= Work to be completed =
Rewrite the records from the line with "This screenshot has width=1406, height=1144." up to and including the line with "(x=276, y=135)", requests included, and leave the pictures out. Multiply every coordinate in the answers by 1.6 and round each result to a whole number, with halves going up.

= Input data =
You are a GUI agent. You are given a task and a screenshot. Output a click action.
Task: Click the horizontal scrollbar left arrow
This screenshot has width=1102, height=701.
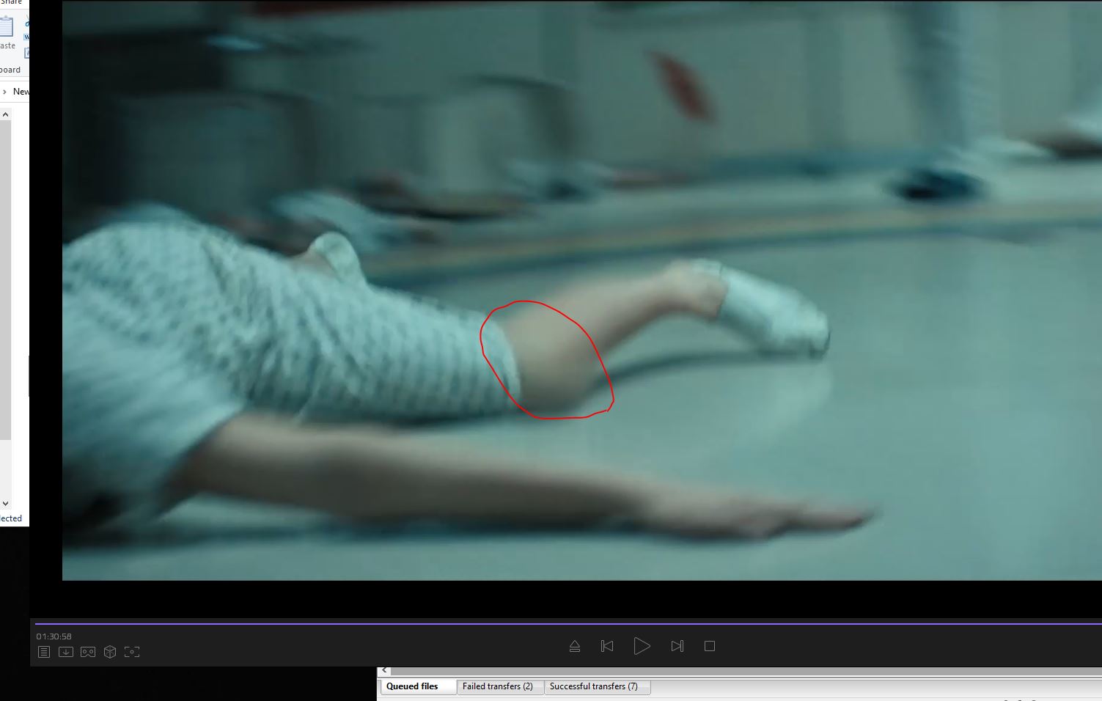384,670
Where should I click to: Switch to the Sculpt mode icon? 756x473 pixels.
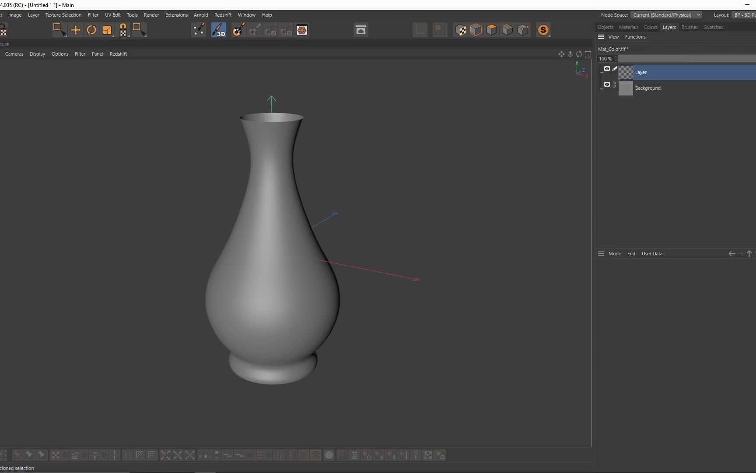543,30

==

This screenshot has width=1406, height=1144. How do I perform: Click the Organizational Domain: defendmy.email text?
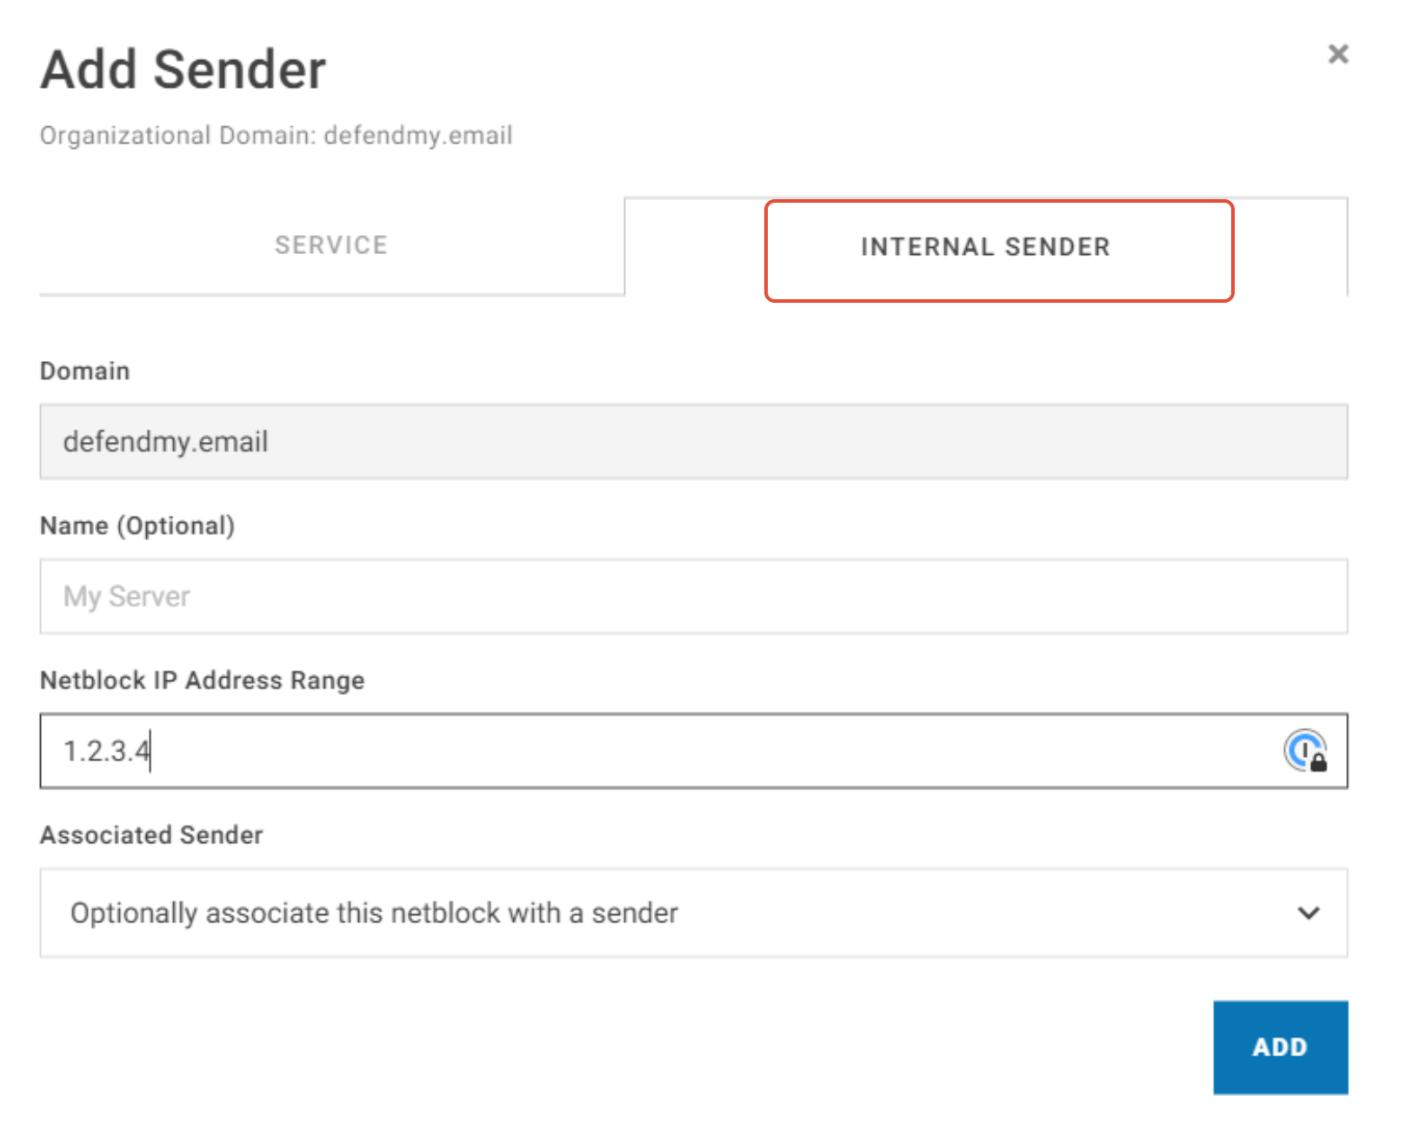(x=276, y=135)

= Output below =
This screenshot has width=1406, height=1144. How do I perform: Click the Organizational Domain: defendmy.email text?
(x=442, y=216)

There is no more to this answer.